§ **TRECHO DO TEXTO**:
· · · · · · ·

No estado natural, cocaína está presente como um alcaloide em plantas pertencentes à família Erythroxylaceae, e em maiores quantidades nas espécies Eritroxylum coca e Eritroxylum novogranatense, dois arbustos que crescem espontaneamente na América do Sul (Fig.2). Cocaína pode existir em várias formulações; aquela predominantemente usada, e historicamente melhor conhecida, é a forma de cloridrato (1). Essa forma (sal) é altamente solúvel em água e consumida principalmente pela via intranasal ("cheirada"), mas também pode ser injetada (injeção subcutânea, intramuscular ou intravenosa) e ingerida. "Crack" faz referência à cocaína na forma de cristais, sendo tipicamente fumado.

· · · · · · ·

§ **DADOS FORNECIDOS**:
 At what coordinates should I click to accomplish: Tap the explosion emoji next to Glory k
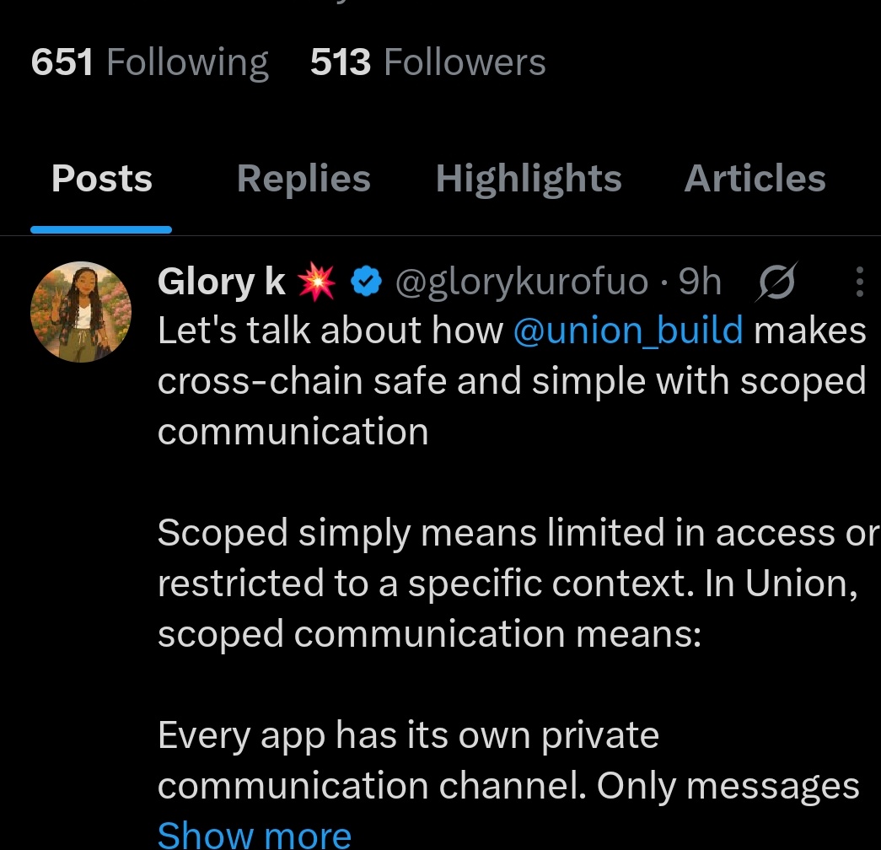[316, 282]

· · · · · · ·

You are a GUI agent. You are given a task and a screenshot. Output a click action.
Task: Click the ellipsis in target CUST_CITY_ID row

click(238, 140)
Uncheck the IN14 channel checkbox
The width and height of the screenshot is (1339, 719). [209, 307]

· · · · · · ·

§ **A TAREFA**: Escreva a parte do texto sobre a cocaína que vai de "No estado natural, cocaína" até "sendo tipicamente fumado.", incluindo esses trechos.

§ **RESPOSTA**:
No estado natural, cocaína está presente como um alcaloide em plantas pertencentes à família Erythroxylaceae, e em maiores quantidades nas espécies Eritroxylum coca e Eritroxylum novogranatense, dois arbustos que crescem espontaneamente na América do Sul (Fig.2). Cocaína pode existir em várias formulações; aquela predominantemente usada, e historicamente melhor conhecida, é a forma de cloridrato (1). Essa forma (sal) é altamente solúvel em água e consumida principalmente pela via intranasal ("cheirada"), mas também pode ser injetada (injeção subcutânea, intramuscular ou intravenosa) e ingerida. "Crack" faz referência à cocaína na forma de cristais, sendo tipicamente fumado.